─── Data for review
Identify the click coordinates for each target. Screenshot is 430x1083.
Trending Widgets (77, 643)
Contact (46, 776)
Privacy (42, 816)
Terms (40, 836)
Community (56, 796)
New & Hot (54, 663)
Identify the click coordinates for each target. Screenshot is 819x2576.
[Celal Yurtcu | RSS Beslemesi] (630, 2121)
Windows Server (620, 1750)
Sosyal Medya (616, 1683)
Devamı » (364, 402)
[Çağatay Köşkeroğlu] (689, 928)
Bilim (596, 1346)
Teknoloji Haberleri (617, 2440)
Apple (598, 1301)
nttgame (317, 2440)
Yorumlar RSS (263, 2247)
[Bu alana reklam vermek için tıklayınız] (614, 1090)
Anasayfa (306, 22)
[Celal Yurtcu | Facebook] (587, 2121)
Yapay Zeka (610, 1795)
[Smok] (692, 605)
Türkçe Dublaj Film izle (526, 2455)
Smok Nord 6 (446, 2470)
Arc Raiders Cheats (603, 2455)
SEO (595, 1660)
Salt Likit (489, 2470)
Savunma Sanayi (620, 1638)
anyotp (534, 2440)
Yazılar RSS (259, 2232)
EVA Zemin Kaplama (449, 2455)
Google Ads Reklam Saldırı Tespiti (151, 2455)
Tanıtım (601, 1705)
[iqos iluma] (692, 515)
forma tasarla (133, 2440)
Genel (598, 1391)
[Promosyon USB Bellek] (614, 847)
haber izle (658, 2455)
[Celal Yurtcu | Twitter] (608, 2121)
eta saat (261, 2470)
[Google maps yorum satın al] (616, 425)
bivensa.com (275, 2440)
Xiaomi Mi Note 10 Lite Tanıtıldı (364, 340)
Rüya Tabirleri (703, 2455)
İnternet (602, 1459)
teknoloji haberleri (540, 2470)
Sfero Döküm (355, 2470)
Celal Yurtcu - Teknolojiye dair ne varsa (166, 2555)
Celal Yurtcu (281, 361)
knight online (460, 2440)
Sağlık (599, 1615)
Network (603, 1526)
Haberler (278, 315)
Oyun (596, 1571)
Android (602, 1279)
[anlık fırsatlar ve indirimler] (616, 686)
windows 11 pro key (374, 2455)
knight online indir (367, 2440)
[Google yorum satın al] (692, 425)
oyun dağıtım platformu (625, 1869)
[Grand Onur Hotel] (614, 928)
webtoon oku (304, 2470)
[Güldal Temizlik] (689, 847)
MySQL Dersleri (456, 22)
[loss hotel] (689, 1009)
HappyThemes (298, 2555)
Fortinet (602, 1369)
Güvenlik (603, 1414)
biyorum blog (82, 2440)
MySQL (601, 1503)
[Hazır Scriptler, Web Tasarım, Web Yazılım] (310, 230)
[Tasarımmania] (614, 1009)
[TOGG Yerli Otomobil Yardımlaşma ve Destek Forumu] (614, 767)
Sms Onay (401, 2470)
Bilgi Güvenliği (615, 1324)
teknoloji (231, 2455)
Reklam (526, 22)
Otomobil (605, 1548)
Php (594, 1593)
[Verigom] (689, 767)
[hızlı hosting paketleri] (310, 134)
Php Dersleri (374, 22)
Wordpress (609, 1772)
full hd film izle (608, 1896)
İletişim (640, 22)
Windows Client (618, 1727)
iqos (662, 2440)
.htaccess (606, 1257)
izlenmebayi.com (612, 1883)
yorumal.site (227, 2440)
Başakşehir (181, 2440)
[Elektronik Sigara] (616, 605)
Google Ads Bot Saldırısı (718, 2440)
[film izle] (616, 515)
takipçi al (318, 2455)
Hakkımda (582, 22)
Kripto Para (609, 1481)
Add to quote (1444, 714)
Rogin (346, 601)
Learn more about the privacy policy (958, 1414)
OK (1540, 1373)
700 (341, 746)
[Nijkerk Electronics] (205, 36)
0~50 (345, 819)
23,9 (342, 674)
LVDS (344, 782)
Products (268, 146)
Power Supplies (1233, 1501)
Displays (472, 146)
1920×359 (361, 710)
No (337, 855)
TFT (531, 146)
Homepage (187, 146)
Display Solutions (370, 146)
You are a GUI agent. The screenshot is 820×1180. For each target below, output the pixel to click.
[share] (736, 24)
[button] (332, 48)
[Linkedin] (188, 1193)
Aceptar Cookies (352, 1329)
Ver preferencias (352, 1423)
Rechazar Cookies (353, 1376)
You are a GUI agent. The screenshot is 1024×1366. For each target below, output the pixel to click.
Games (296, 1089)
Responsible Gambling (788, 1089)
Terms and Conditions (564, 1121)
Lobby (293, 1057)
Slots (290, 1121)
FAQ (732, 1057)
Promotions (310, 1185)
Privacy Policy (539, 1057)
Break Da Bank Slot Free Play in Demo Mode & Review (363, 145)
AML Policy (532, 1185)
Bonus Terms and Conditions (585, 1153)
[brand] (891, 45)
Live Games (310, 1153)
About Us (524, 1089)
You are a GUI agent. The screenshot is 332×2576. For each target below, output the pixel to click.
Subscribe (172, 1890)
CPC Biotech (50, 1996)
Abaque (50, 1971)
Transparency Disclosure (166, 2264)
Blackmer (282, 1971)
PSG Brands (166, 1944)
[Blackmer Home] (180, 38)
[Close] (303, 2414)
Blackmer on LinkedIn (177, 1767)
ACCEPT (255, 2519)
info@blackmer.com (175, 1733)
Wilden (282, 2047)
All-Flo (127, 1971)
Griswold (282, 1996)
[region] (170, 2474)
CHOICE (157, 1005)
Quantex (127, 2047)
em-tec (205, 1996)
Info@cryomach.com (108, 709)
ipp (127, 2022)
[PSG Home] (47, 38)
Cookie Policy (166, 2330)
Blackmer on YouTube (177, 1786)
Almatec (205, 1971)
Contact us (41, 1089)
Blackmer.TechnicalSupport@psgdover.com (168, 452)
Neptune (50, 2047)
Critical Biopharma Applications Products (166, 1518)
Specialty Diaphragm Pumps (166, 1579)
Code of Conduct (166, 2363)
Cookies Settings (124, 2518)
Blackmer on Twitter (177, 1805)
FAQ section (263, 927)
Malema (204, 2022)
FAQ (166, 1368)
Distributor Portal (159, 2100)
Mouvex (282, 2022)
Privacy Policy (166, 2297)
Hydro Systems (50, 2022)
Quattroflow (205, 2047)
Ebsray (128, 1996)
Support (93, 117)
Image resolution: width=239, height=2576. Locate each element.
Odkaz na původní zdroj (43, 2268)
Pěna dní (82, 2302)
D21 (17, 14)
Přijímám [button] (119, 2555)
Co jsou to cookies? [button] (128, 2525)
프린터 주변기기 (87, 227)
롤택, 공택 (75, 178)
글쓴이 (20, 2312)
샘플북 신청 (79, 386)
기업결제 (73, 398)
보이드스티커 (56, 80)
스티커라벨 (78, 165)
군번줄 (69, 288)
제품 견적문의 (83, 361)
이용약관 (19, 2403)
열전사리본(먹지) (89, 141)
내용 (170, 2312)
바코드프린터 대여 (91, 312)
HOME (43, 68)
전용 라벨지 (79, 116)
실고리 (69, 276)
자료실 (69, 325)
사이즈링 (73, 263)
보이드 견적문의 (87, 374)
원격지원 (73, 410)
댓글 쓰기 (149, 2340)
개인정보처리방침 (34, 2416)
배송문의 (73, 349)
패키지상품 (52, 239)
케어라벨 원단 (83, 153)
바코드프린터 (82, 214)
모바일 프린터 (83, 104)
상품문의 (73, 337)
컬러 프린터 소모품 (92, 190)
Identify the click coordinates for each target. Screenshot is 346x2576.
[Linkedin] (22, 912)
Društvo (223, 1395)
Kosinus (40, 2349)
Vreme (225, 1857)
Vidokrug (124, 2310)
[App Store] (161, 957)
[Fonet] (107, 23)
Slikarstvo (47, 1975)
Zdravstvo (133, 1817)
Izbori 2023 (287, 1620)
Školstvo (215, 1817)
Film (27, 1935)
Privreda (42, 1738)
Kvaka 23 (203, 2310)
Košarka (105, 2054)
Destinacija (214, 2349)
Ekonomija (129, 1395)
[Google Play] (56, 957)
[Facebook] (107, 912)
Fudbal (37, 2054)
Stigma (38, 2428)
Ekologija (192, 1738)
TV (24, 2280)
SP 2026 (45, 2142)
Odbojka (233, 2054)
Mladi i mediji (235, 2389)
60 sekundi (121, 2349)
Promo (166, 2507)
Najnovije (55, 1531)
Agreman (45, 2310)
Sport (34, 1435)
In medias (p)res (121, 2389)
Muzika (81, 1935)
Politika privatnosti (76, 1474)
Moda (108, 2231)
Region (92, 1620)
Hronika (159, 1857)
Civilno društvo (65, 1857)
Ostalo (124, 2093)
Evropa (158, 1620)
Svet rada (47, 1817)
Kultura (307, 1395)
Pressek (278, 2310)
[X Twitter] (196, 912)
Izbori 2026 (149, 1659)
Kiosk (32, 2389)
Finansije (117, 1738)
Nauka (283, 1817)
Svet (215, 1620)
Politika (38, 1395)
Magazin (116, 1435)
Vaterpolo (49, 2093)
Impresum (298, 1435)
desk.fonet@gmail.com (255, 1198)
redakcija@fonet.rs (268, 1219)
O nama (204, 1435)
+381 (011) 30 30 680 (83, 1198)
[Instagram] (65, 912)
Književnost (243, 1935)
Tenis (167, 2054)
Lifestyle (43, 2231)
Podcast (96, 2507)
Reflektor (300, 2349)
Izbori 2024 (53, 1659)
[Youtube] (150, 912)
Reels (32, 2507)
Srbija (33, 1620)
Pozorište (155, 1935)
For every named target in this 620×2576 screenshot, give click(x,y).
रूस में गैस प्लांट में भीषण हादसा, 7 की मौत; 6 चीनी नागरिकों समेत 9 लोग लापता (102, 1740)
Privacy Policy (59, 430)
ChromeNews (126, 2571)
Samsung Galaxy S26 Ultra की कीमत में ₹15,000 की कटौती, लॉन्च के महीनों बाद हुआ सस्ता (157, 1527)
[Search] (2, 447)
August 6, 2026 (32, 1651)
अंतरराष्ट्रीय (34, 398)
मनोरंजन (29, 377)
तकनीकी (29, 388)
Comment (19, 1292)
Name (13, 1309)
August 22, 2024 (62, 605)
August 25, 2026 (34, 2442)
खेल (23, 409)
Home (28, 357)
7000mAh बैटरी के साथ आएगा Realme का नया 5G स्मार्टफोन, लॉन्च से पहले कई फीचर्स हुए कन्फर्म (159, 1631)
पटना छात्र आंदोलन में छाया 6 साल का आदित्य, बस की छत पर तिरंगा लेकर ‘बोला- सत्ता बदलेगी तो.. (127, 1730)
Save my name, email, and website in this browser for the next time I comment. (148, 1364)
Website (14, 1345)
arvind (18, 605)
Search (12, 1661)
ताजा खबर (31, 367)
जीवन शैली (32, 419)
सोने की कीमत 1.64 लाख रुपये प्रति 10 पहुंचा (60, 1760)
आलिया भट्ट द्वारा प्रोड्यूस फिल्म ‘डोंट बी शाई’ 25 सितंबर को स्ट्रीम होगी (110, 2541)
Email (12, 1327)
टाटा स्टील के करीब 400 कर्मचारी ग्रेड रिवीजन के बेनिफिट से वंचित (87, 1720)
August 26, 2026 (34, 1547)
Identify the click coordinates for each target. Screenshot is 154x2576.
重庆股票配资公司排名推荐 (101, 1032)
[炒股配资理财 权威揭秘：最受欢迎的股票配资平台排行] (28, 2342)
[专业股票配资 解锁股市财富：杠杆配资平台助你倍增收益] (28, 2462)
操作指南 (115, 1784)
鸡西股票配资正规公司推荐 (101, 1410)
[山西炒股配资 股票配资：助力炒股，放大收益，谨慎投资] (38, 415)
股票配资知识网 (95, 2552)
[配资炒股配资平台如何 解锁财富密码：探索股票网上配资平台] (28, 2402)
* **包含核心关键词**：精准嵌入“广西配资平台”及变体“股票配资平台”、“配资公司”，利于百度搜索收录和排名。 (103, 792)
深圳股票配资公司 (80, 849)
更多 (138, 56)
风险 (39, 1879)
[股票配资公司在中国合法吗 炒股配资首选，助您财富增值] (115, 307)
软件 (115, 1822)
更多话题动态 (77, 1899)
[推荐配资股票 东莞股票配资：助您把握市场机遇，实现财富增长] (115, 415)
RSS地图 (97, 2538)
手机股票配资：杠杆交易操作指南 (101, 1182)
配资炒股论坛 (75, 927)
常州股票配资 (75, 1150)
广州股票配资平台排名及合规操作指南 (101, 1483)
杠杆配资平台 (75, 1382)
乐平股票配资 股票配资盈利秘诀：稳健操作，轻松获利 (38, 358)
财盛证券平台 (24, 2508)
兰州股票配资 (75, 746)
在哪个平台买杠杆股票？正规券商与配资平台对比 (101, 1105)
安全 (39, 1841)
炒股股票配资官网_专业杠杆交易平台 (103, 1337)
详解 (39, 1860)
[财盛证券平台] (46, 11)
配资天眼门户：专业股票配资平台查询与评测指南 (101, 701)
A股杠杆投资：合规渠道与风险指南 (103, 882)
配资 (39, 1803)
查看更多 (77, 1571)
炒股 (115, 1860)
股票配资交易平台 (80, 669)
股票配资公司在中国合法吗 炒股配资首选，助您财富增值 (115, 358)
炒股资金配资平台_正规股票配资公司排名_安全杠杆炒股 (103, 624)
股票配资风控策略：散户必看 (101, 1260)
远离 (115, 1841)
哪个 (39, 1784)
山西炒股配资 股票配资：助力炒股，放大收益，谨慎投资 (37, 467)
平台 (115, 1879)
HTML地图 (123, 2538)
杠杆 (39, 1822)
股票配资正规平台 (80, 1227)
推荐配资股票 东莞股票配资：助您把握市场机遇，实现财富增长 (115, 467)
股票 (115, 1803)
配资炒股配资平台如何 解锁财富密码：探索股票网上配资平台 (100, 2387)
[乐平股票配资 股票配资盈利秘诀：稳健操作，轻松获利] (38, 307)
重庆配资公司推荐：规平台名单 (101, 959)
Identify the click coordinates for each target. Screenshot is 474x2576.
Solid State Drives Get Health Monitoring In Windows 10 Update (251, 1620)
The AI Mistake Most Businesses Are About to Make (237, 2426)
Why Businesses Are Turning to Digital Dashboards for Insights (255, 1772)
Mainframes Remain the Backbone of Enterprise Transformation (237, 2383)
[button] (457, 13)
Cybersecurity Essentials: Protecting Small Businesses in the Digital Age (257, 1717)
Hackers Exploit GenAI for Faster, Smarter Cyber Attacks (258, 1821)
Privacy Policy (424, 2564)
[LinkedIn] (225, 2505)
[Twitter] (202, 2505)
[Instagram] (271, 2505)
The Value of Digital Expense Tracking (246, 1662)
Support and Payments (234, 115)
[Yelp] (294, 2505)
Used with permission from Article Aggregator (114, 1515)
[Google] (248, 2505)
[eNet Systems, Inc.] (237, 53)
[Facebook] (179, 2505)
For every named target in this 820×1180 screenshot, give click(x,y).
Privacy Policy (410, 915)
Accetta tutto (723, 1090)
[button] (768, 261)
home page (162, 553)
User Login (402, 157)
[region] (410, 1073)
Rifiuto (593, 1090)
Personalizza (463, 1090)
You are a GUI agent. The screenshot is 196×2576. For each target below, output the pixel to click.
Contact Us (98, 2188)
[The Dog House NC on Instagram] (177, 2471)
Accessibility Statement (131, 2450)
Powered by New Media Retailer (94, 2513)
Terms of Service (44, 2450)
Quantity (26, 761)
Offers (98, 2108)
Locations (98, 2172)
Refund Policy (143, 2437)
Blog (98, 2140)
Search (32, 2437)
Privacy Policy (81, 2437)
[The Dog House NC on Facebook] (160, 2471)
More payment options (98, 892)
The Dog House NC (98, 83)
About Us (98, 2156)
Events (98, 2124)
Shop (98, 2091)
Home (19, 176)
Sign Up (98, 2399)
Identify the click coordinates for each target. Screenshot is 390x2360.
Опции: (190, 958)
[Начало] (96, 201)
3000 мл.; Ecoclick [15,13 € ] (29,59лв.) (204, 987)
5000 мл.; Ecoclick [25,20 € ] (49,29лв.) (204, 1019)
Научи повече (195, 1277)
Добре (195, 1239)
──────
## Problem to solve
All that is wanted is the stretch of lines above from the one containing "兰州股票配资 (75, 746)" through the one containing "Rifiuto (593, 1090)", duplicated exactly.

## Worked solution
兰州股票配资 (75, 746)
在哪个平台买杠杆股票？正规券商与配资平台对比 (101, 1105)
安全 (39, 1841)
炒股股票配资官网_专业杠杆交易平台 (103, 1337)
详解 (39, 1860)
[财盛证券平台] (46, 11)
配资天眼门户：专业股票配资平台查询与评测指南 (101, 701)
A股杠杆投资：合规渠道与风险指南 (103, 882)
配资 (39, 1803)
查看更多 (77, 1571)
炒股 (115, 1860)
股票配资交易平台 (80, 669)
股票配资公司在中国合法吗 炒股配资首选，助您财富增值 (115, 358)
炒股资金配资平台_正规股票配资公司排名_安全杠杆炒股 (103, 624)
股票配资风控策略：散户必看 (101, 1260)
远离 (115, 1841)
哪个 (39, 1784)
山西炒股配资 股票配资：助力炒股，放大收益，谨慎投资 (37, 467)
平台 (115, 1879)
HTML地图 (123, 2538)
杠杆 (39, 1822)
股票配资正规平台 (80, 1227)
推荐配资股票 东莞股票配资：助您把握市场机遇，实现财富增长 (115, 467)
股票 (115, 1803)
配资炒股配资平台如何 解锁财富密码：探索股票网上配资平台 (100, 2387)
[乐平股票配资 股票配资盈利秘诀：稳健操作，轻松获利] (38, 307)
重庆配资公司推荐：规平台名单 (101, 959)
Identify the click coordinates for each target. Screenshot is 474x2576.
Solid State Drives Get Health Monitoring In Windows 10 Update (251, 1620)
The AI Mistake Most Businesses Are About to Make (237, 2426)
Why Businesses Are Turning to Digital Dashboards for Insights (255, 1772)
Mainframes Remain the Backbone of Enterprise Transformation (237, 2383)
[button] (457, 13)
Cybersecurity Essentials: Protecting Small Businesses in the Digital Age (257, 1717)
Hackers Exploit GenAI for Faster, Smarter Cyber Attacks (258, 1821)
Privacy Policy (424, 2564)
[LinkedIn] (225, 2505)
[Twitter] (202, 2505)
[Instagram] (271, 2505)
The Value of Digital Expense Tracking (246, 1662)
Support and Payments (234, 115)
[Yelp] (294, 2505)
Used with permission from Article Aggregator (114, 1515)
[Google] (248, 2505)
[eNet Systems, Inc.] (237, 53)
[Facebook] (179, 2505)
For every named target in this 820×1180 screenshot, give click(x,y).
Privacy Policy (410, 915)
Accetta tutto (723, 1090)
[button] (768, 261)
home page (162, 553)
User Login (402, 157)
[region] (410, 1073)
Rifiuto (593, 1090)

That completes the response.